CourtIdaho Court of Appeals

Appeal from the District Court of the Fourth Judicial District, State of Idaho, Ada County. Hon. Joel D. Horton, District Judge.

Order summarily dismissing application for post-conviction relief, affirmed in part, reversed in part, and remanded.

Nevin, Benjamin, McKay & Bartlett, LLP, Boise, for appellant. Dennis A. Benjamin argued.

Hon. Lawrence G. Wasden, Attorney General; Jennifer Birkin, Deputy Attorney General, Boise, for respondent. Jennifer Birkin argued.

PERRY, Judge.

Shey Marie Schoger appeals from the district court's order summarily dismissing her application for post-conviction relief. Specifically, Schoger asserts that she raised a genuine issue of material fact as to whether her trial counsel provided ineffective assistance in preparing her to plead guilty, whether the district court erred in rejecting her guilty plea, and whether her appellate counsel provided ineffective assistance in failing to challenge the district court's rejection of her guilty plea. For the reasons set forth below, we affirm in part, reverse in part, and remand for further proceedings.

I. FACTS AND PROCEDURE

The police executed a search warrant for the residence of Schoger and her boyfriend. Based on the state's evidence at Schoger's trial, the police found substantial quantities of illegal drugs and drug paraphernalia in the master bedroom of the residence, including over 1,000 grams of methamphetamine in different locations and many plastic baggies of psilocybin mushrooms in a briefcase. Police also searched a detached garage and found substantial quantities of marijuana. Additionally, the police searched Schoger's vehicle when she arrived during execution of the warrant and found that Schoger's purse contained psilocybin mushrooms and approximately 27 grams of methamphetamine.1 The state charged Schoger with trafficking in methamphetamine in an amount of 400 grams or more, I.C. §37-2732B(a)(4); possession of marijuana with intent to deliver, I.C. § 37-2732(a); and possession of psilocybin with intent to deliver, I.C. § 37-2732(a). Schoger filed a motion to suppress, which the district court denied.
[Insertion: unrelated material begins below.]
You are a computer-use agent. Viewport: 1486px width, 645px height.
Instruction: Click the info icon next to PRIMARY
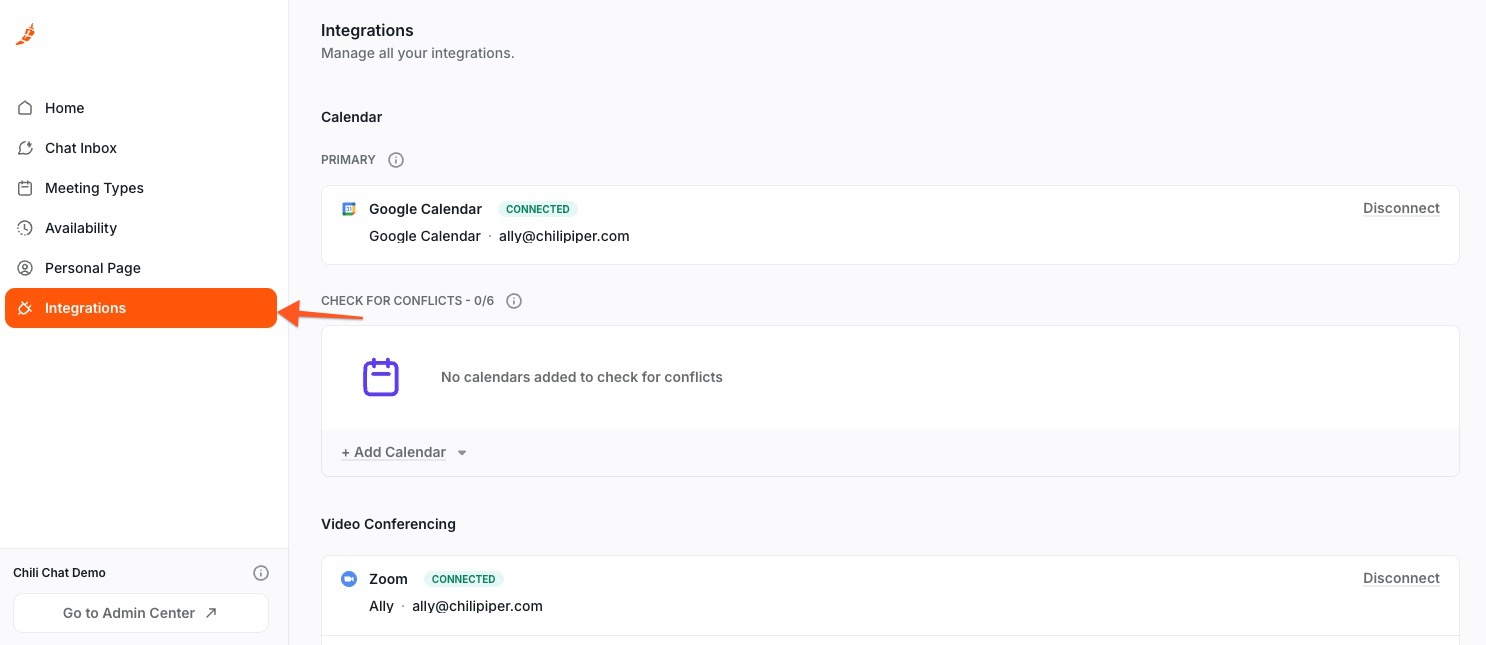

The parties reached a plea agreement and presented it to the district court. Pursuant to the agreement, Schoger would plead guilty to an amended charge of trafficking in methamphetamine in the amount of 200 to 400 grams. In exchange, the state would dismiss the remaining charges and recommend the mandatory minimum fine of $15,000, and the mandatory minimum sentence of five years, to be followed by an unspecified indeterminate term.

After a brief colloquy with Schoger, the district court determined that Schoger's plea was voluntary and that she committed the crime of trafficking in an amount between 200 and 400 grams, but the district court indicated that it wanted to ask "a couple follow-up questions." The district court questioned Schoger regarding her possession of the methamphetamine. Schoger stated that she had 56 grams of methamphetamine on her person. Schoger also indicated that there was more than 200 grams of methamphetamine in the bedroom of her residence. The district court asked if Schoger had the intention to exercise control over the methamphetamine in the bedroom and, after Schoger conferred with counsel, counsel stated:

Judge, with regard to the methamphetamine that was in the house, primarily [Schoger's boyfriend] was the person that was handling that methamphetamine. Ms. Schoger indicates that he would basically keep it hidden from Ms. Schoger. However, that she did reside in the residence, and we strongly believe that the state is going to be able to prove constructive possession if this matter does proceed to trial.

And so with regard to the quantity that is within the house, Ms. Schoger admits to constructively possessing that and would ask the court to continue to proceed forward with her plea in terms of 200 grams or more.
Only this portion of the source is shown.